> _What is required_: For this exercise, write each entry below out precisely and omit the pictures.

[Stored records]
────────

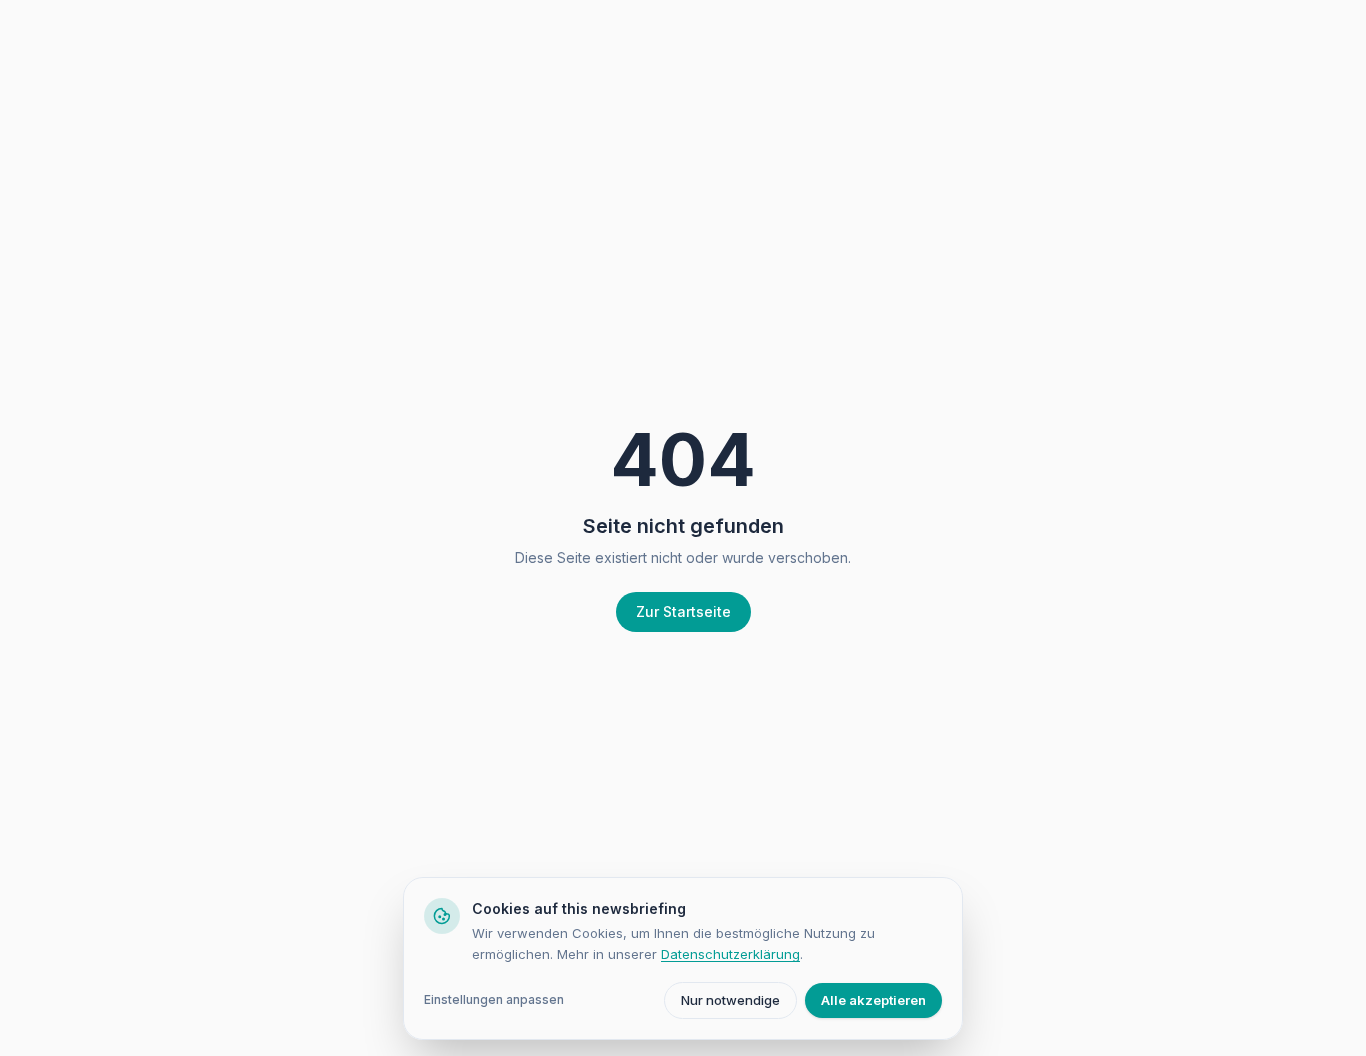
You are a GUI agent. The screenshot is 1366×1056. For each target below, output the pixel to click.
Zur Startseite (683, 611)
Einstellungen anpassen (494, 999)
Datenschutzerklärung (730, 954)
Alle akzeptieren (873, 1000)
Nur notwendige (730, 1000)
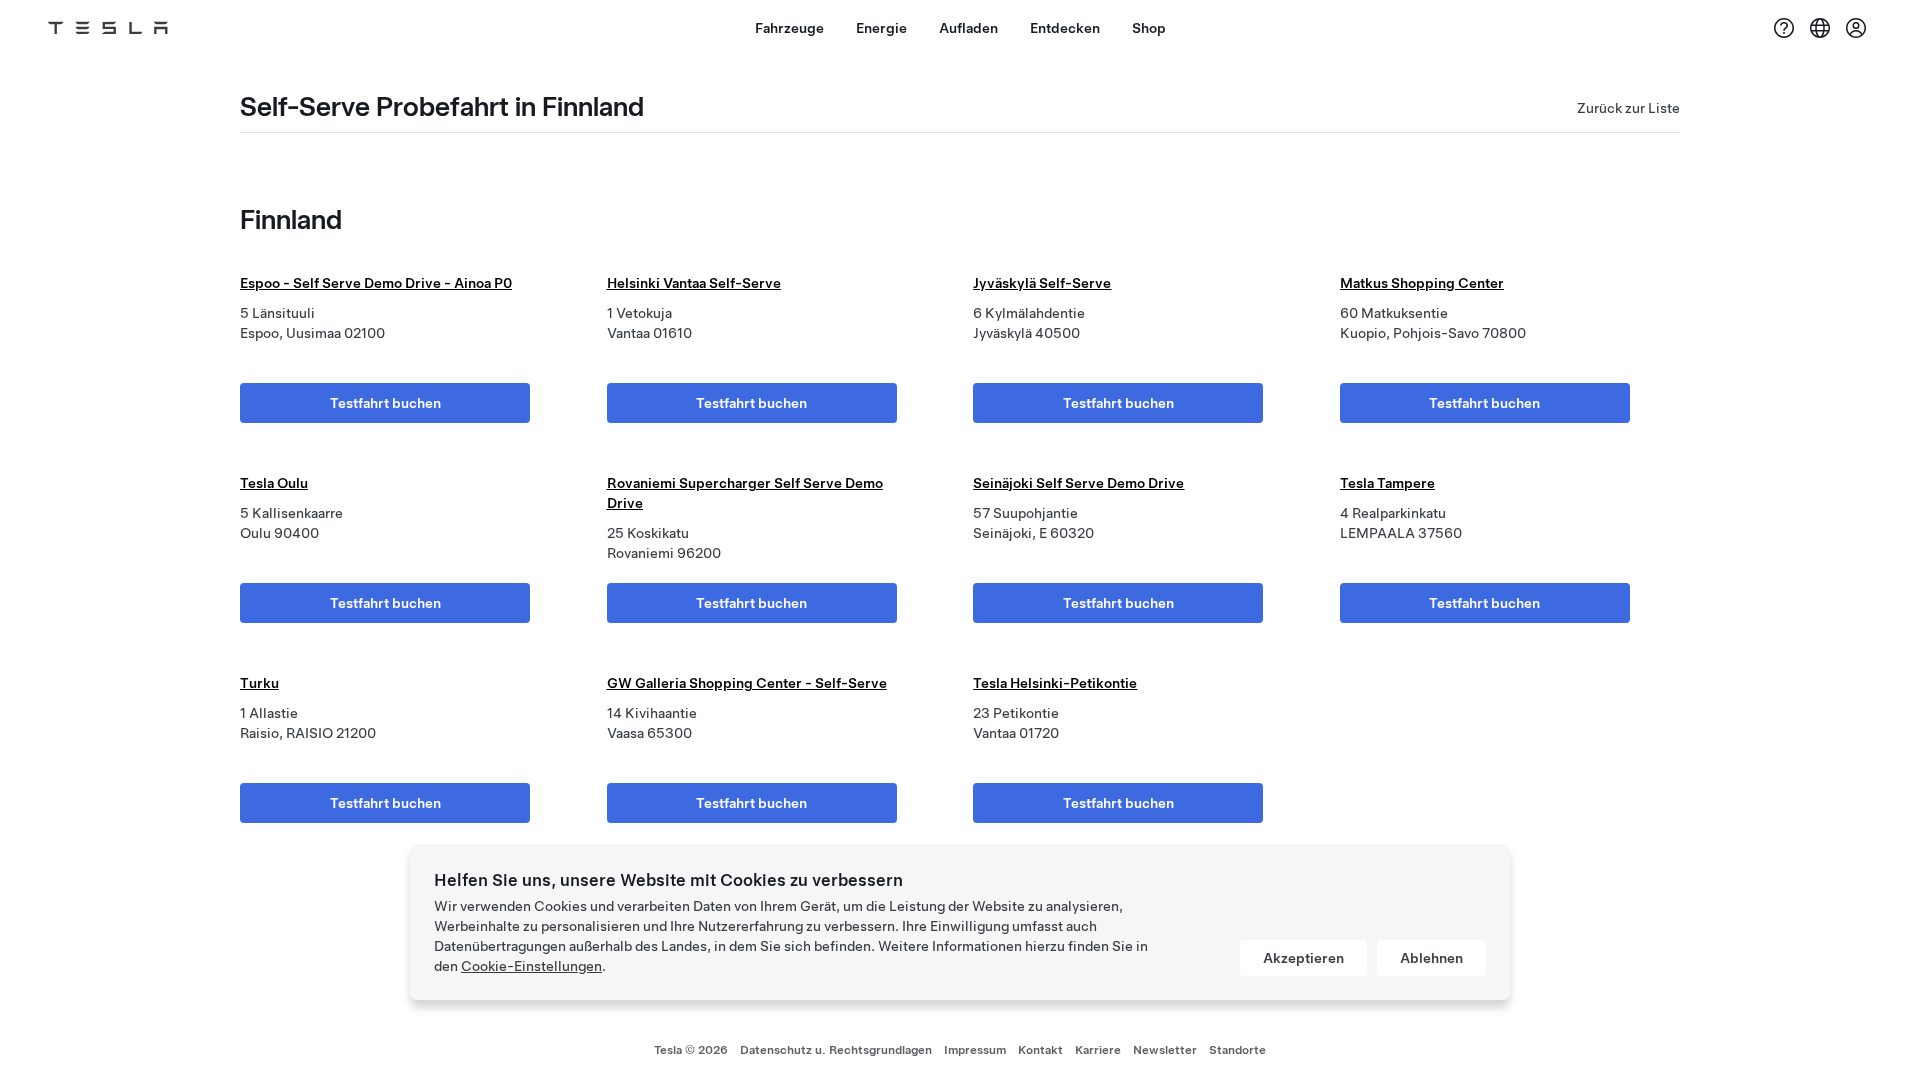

────────

> _Result of the task_:
You are a GUI agent. The screenshot is 1366×1056. For each target below, output the pixel to click.
Zur Startseite (683, 611)
Einstellungen anpassen (494, 999)
Datenschutzerklärung (730, 954)
Alle akzeptieren (873, 1000)
Nur notwendige (730, 1000)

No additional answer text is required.